題目 → 接續下方介紹微生物生長曲線測定原理的文字,從其最後一句之後往下寫。

一、基本原理
一定量的微生物,接種在適合的新鮮液體培養基中,在適宜的溫度下培養,以菌數的對數作縱坐標,生長時間作橫坐標,做出的曲線叫生長曲線。一般可分為延遲期、對數期、穩定期和衰亡期四個時期。不同的微生物有不同的生長曲線,同一種微生物在不同的培養條件下,其生長曲線也不一樣。因此,測定微生物的生長曲線對於了解和掌握微生物的生長規律是很有幫助的。
測定微生物生長曲線的方法很多,有血球計數法、平板菌落計數法、稱重法、比濁法等。本實驗采用比濁法測定,由於細菌懸液的濃度與混濁度成正比,因此,可利用光電比色計測定菌懸液的光密度來推知菌液的濃度,並將所測得的光密度值(OD值)與其對應的培養時間作圖,即可繪出該菌在一定條件下的生長曲線。現已有直接用試管就可以測定OD值的光電比色計(圖Ⅶ-10),隻要接種一支試管,定期用它測定,便可做出該菌的生長曲線。

已存資料條目:
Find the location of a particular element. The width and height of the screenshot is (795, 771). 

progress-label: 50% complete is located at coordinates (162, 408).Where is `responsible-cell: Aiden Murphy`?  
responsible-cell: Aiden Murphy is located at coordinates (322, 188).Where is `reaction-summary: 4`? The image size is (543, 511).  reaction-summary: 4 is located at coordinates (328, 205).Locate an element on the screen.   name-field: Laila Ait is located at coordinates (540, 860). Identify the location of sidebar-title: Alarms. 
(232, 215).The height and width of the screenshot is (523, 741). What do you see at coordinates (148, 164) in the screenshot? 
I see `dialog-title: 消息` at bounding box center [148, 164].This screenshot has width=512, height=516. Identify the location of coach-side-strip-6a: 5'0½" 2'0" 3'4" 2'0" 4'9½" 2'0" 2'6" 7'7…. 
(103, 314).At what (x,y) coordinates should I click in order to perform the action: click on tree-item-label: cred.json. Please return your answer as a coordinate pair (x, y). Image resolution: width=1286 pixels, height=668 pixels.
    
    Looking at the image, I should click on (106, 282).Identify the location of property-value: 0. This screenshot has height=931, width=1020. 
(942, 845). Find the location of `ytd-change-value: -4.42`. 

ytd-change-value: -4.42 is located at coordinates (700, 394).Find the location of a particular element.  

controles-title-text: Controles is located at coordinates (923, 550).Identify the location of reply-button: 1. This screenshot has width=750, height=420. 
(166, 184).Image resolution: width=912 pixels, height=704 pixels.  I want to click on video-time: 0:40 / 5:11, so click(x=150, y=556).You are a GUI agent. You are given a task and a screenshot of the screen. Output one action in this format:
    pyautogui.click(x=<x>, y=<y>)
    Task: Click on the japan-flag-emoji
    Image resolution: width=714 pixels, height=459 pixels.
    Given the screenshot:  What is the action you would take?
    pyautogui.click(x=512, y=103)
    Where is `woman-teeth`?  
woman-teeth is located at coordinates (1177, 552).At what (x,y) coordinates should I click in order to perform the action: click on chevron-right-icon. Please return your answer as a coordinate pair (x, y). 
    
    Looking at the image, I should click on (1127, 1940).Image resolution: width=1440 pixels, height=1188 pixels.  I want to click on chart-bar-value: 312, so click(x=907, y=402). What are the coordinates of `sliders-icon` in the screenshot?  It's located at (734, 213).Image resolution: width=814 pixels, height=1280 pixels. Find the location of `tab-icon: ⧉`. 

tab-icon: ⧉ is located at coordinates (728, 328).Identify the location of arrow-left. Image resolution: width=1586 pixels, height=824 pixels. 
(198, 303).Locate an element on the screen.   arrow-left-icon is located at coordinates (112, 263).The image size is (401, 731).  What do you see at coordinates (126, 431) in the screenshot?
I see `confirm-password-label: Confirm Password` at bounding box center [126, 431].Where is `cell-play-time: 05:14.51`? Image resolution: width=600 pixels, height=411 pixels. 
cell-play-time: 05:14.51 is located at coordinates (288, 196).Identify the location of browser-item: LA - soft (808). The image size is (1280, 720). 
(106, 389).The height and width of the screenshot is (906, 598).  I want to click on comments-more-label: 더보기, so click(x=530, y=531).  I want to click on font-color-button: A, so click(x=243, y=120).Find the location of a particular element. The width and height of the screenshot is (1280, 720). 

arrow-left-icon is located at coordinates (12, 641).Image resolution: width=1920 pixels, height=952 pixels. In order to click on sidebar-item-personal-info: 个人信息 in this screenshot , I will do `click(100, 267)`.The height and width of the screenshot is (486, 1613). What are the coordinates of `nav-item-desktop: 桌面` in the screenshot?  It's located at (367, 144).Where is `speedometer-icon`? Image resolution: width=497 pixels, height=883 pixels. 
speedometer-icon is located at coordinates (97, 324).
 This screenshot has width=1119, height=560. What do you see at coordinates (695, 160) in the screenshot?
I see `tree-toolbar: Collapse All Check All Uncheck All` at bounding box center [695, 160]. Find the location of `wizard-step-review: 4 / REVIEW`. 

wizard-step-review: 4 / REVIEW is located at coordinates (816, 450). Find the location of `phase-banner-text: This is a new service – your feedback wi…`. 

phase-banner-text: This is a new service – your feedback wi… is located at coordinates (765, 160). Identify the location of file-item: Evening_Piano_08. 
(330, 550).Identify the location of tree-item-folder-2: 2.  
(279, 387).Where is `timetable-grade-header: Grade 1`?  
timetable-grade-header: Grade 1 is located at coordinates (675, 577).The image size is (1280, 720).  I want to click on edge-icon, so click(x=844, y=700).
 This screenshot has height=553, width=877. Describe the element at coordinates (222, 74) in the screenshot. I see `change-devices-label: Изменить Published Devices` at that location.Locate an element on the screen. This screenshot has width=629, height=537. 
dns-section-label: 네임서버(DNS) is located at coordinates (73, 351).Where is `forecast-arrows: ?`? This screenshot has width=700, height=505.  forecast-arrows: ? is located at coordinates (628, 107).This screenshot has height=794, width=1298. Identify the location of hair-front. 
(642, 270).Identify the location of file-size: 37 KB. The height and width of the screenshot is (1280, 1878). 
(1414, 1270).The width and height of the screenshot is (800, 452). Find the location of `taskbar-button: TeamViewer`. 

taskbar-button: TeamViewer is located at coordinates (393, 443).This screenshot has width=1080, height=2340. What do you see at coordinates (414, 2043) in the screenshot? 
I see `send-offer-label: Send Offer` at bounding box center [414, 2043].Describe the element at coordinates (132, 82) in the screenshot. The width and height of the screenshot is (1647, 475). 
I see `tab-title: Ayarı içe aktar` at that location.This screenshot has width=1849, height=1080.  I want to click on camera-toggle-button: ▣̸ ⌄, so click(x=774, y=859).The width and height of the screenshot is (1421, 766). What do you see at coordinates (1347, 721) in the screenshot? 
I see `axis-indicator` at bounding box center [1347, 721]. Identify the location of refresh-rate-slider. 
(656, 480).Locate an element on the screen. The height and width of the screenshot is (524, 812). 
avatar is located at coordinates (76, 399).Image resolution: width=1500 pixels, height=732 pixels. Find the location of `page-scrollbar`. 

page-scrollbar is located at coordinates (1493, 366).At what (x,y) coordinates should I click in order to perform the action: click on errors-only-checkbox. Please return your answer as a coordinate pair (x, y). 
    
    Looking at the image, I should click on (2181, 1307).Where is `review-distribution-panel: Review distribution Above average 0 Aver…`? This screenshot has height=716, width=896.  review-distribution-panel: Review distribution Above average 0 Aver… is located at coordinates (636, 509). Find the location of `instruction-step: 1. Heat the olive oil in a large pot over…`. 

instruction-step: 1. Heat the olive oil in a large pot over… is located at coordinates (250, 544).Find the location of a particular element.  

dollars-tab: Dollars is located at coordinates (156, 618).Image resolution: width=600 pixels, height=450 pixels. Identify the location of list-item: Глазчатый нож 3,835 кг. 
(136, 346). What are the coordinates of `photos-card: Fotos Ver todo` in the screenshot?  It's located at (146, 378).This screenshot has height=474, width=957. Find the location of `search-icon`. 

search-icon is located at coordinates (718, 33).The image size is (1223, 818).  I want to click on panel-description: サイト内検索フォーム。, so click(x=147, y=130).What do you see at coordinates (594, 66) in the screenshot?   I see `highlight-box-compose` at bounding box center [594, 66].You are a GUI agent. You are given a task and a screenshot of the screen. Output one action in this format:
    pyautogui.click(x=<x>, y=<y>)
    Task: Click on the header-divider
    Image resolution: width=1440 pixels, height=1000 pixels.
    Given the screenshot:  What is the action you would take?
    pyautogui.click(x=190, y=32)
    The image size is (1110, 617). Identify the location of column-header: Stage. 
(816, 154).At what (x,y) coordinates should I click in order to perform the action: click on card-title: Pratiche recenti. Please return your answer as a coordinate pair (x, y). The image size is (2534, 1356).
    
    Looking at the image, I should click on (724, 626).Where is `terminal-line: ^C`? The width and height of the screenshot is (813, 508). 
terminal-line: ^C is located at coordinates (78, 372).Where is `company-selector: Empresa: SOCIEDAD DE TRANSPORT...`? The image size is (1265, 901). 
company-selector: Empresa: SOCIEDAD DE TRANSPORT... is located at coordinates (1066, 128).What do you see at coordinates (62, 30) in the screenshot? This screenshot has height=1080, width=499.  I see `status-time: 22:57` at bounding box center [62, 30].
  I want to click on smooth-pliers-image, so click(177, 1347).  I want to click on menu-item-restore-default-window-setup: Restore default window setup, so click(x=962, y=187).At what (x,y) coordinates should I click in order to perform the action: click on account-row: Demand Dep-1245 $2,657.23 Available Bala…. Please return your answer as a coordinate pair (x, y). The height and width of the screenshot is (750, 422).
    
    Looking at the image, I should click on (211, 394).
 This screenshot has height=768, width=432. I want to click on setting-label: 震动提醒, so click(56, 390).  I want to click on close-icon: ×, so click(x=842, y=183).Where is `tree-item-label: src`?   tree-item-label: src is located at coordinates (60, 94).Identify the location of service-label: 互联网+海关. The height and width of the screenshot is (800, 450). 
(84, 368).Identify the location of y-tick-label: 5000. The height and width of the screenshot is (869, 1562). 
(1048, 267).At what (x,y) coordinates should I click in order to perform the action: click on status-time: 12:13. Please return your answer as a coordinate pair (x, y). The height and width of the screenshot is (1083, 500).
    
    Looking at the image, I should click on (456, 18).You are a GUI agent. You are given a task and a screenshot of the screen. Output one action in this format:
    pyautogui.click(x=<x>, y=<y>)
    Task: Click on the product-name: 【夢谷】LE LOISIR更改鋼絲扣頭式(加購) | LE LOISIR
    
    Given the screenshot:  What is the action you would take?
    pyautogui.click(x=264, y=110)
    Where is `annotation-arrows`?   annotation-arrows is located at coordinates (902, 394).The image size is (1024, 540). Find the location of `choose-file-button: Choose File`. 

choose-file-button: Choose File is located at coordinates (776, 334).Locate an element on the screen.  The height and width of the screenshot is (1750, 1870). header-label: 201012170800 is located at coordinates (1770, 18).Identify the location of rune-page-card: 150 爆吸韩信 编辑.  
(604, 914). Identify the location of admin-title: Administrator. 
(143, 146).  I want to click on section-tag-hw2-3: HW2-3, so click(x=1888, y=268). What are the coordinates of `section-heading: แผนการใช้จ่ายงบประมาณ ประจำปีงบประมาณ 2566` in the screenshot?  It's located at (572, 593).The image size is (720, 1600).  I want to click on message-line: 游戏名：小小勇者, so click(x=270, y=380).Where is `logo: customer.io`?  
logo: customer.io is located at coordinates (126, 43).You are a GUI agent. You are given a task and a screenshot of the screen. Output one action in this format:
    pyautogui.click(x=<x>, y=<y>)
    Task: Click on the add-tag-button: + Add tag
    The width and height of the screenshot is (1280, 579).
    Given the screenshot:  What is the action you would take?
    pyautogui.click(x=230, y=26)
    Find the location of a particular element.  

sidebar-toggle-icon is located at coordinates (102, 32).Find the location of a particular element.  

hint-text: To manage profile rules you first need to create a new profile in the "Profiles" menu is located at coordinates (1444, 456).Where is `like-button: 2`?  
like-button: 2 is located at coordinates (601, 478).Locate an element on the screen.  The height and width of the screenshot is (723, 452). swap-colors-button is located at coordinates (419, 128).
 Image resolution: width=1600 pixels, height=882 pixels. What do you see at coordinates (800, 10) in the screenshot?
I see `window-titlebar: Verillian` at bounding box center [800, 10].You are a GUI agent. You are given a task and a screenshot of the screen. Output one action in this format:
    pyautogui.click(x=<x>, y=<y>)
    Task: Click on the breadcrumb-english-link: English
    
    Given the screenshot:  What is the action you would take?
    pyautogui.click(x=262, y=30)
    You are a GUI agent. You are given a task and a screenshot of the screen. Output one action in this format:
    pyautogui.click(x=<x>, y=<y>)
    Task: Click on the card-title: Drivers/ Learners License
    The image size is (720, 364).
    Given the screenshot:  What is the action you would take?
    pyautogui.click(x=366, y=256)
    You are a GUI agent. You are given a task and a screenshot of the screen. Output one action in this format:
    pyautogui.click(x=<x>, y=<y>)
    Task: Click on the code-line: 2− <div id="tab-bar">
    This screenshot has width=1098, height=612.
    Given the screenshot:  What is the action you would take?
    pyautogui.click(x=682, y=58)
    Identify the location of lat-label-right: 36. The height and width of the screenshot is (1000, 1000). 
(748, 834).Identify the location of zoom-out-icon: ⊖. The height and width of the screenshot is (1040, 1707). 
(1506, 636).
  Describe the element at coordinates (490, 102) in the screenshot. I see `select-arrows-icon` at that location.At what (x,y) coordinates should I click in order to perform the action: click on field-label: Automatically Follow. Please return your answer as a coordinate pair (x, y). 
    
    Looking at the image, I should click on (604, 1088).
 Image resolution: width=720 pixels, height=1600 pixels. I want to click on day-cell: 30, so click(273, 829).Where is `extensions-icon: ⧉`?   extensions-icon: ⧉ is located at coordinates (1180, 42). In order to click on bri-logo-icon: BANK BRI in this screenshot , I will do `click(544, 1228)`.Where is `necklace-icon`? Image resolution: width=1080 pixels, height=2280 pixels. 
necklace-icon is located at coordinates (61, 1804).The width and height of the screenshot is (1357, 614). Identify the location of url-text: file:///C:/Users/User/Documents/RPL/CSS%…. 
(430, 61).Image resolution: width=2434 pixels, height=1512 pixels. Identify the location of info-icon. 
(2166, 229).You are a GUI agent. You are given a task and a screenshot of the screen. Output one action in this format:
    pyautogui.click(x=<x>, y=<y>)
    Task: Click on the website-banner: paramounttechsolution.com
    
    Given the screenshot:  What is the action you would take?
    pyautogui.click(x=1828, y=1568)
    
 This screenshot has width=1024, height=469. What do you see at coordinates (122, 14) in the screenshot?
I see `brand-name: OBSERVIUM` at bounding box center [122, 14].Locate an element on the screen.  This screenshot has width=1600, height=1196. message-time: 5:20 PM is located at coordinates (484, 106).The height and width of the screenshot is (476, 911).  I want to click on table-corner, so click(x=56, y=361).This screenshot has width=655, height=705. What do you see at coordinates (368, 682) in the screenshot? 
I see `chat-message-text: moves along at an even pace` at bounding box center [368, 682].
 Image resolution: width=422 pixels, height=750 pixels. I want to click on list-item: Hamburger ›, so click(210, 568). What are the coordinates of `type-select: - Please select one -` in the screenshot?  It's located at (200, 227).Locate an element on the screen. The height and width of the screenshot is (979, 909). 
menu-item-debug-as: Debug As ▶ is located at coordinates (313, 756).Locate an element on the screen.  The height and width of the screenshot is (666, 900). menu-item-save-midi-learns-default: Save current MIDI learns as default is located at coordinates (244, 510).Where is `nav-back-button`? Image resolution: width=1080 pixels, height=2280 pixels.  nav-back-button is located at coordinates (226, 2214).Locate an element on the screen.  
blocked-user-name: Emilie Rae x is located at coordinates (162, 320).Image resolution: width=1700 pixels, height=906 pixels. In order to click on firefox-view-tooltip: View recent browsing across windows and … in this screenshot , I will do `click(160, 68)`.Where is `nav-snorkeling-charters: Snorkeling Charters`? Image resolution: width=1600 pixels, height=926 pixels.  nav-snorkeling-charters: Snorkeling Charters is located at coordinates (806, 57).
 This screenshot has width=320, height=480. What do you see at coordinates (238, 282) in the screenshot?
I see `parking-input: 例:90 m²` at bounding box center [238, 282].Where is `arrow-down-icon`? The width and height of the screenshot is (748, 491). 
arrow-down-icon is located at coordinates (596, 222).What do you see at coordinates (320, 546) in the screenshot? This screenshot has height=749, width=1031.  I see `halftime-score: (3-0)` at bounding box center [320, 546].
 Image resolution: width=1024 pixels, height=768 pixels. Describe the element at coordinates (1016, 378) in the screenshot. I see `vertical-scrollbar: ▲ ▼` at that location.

作答結果 →
二、器材
培養18—20小時的大腸杆菌培養液,盛有5ml肉膏蛋白腖液體培養基的大試管12支;
72型或72.1型分光光度計,自控水浴振蕩器或搖床,無菌吸管等。
三、操作步驟
1.編號
取11支盛有肉膏蛋白腖液體培養基的大試管,用記號筆標明培養時間,即0、1.5、3、4、6、8、10、12、14、16、20小時。
2.接種
用1ml無菌吸管,每次準確地吸取0.2ml大腸杆菌培養液,分別接種到已編號的11支肉膏蛋白腖液體培養基大試管中,接種後振蕩,使菌體混勻。
3.培養
將接種後的11支試管置於自控水浴振蕩器或搖床上,37℃振蕩培養。分別在0、1.5、3、4、6、8、10、12、14、16、20小時將編號為對應時間的試管取出,立即放冰箱中貯存,最後一同比濁測定光密度值。
4.比濁測定
以未接種的肉膏蛋白腖培養基作空白對照,選用540—560nm波長進行光電比濁測定。從最稀濃度的菌懸液開始依次進行測定,對濃度大的菌懸液用未接種的肉膏蛋白腖液體培養基適當稀釋後測定,使其光密度值在0.1—0.65以內,記錄OD值時,注意乘上所稀釋的倍數。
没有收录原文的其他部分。